Il seme certificato è l’essenza del lavoro dell’industria sementiera. Al tempo stesso è un fondamentale valore aggiunto per tutte le filiere produttive. La certificazione viene fornita dal CREA-DC, un organismo ministeriale, con controlli che si svolgono in un arco temporale ampio. Si comincia dalle ispezioni in campo dove il seme è prodotto, per passare ai test di laboratorio, infine ai controlli durante le fasi di lavorazione negli stabilimenti. Annualmente viene eseguito il post controllo, quale ulteriore verifica della conformità dei lotti destinati alla commercializzazione. Questo processo garantisce gli standard qualitativi previsti dalla legge su purezza fisica e varietale, identità, germinabilità, assenza di patogeni.
E’ evidente che un seme certificato in base a questa lunga serie di verifiche rappresenta un mezzo tecnico fondamentale, in grado di fornire alta qualità, convenienza economica, legalità del prodotto, garanzia di tracciabilità e, non ultima, innovazione, in quanto con i suoi proventi è finanziata la ricerca varietale. Tutto questo ha una ricaduta positiva sull’intera filiera, dagli agricoltori, ai commercianti, all’industria di trasformazione, fino ai consumatori.
Un approccio da migliorare
Nonostante gli innegabili vantaggi, ormai generalmente riconosciuti, l’impatto del seme certificato sul mercato è ancora parziale e poco soddisfacente. Si va dal 65% del frumento tenero, al 60% di soia e riso e appena al 50% del frumento duro e dell’erba medica. Nel resto d’Europa la situazione è più o meno la stessa, con percentuali di uso che vanno dal 30 al 80%. Pertanto un’ampia fetta delle produzioni agricole è fatta partendo da seme non certificato, quindi non controllato e non garantito, preparato in modo approssimativo e non professionale. Spesso si tratta di seme illegale, quindi a rischio di denuncia, per violazione della normativa sementiera e/o di quella fiscale. In ogni caso queste coltivazioni non permettono nessuna tracciabilità e precludono l’accesso ad incentivi come il “fondo grano duro”, riservato agli agricoltori che stipulano contratti di filiera di durata almeno triennale ed utilizzano seme certificato. Perchè quindi questa scelta? Molti agricoltori si illudono di risparmiare. In effetti, nel migliore dei casi, la minore spesa supera di poco la ventina di euro per ettaro; un guadagno solo apparente, se si considerano tutte le carenze del seme non certificato.

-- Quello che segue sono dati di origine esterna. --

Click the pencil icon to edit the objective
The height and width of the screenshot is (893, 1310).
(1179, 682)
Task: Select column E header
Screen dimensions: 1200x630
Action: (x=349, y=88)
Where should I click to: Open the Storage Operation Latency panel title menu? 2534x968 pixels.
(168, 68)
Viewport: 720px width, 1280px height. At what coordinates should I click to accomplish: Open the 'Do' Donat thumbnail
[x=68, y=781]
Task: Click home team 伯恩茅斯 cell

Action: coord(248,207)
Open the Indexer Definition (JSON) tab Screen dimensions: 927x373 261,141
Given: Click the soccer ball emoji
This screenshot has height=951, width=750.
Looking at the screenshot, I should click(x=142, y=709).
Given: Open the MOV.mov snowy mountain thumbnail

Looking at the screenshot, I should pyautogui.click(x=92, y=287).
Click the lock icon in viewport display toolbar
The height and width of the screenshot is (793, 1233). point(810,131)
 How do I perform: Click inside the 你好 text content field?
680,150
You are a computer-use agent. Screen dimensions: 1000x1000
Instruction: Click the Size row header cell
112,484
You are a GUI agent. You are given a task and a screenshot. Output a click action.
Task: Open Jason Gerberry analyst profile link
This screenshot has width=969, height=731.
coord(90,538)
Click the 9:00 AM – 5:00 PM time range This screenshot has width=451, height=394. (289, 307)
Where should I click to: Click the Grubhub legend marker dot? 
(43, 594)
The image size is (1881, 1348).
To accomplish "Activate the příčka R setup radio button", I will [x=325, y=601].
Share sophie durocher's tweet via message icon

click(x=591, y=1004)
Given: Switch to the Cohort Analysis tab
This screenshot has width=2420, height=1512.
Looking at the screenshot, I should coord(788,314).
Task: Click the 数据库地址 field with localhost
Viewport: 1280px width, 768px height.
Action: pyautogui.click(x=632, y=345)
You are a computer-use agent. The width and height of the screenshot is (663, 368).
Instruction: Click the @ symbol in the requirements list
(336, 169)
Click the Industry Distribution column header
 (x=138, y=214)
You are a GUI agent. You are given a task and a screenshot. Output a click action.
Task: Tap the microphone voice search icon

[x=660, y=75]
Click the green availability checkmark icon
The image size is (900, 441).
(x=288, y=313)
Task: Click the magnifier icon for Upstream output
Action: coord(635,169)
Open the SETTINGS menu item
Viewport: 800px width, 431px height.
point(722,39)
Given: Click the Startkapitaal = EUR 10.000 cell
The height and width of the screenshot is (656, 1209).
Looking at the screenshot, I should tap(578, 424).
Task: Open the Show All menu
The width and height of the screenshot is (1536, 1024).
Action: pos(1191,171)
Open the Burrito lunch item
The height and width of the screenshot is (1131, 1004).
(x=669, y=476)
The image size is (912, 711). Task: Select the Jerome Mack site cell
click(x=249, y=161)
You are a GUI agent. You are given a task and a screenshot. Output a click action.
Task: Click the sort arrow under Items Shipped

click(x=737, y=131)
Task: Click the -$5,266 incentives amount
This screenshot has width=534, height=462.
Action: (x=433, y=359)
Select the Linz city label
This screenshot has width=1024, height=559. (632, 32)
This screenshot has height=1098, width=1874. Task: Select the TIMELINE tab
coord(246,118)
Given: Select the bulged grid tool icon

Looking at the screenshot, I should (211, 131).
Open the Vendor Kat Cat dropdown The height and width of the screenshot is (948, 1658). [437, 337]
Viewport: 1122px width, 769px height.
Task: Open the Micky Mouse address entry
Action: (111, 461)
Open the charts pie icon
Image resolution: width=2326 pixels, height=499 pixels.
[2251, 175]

Si tratta di un modo di operare ormai obsoleto e non competitivo. Il Green Deal europeo, considerati i suoi obiettivi e strategie, richiede di lavorare con alta professionalità e quindi con mezzi tecnici di elevata qualità, come il seme certificato. In questo senso il Ministero ha recepito una proposta presentata da Assosementi e nella nuova PAC ha predisposto che, dalle semine 2024, per ottenere il pagamento accoppiato previsto per frumento duro, riso, soia, oleaginose e barbabietola è previsto l’obbligo di uso di seme certificato. Un passo avanti per la nostra agricoltura.
La chiave è il consumatore
Il vero salto di qualità avverrà quando la scelta degli agricoltori non sarà condizionata da un regolamento, ma dal mercato. In quest’ottica, l’elemento determinante sarà il consumatore. Oggi più che mai “consumer is king”. E’ il consumatore che detta le dinamiche del mercato e orienta le strategie aziendali. Se alcuni marchi, come “Prodotto da grano 100% italiano”, o “Da agricoltura biologica (o integrata)”, o ancora “Senza olio di palma” sono considerati strategici per vari prodotti, domani potrebbe diventarlo “Prodotto da seme certificato”. Si tratta di comunicare al consumatore che il seme certificato rappresenta un plus importante, che garantisce, tra l’altro, la sanità del cibo, la sua origine, la sua produzione in modo legale ed etico. Questi valori sono fortemente richiesti e cercati nel cibo dai cittadini europei, come attestato da sondaggi autorevoli tipo Eurobarometer. Si tratta di fornire un’informazione corretta ed efficace che, se finalmente recepita dal consumatore, potrà condizionare positivamente le scelte di tutta la filiera.
Una sfida decisiva per il settore sementiero, in Italia e in tutto il mondo.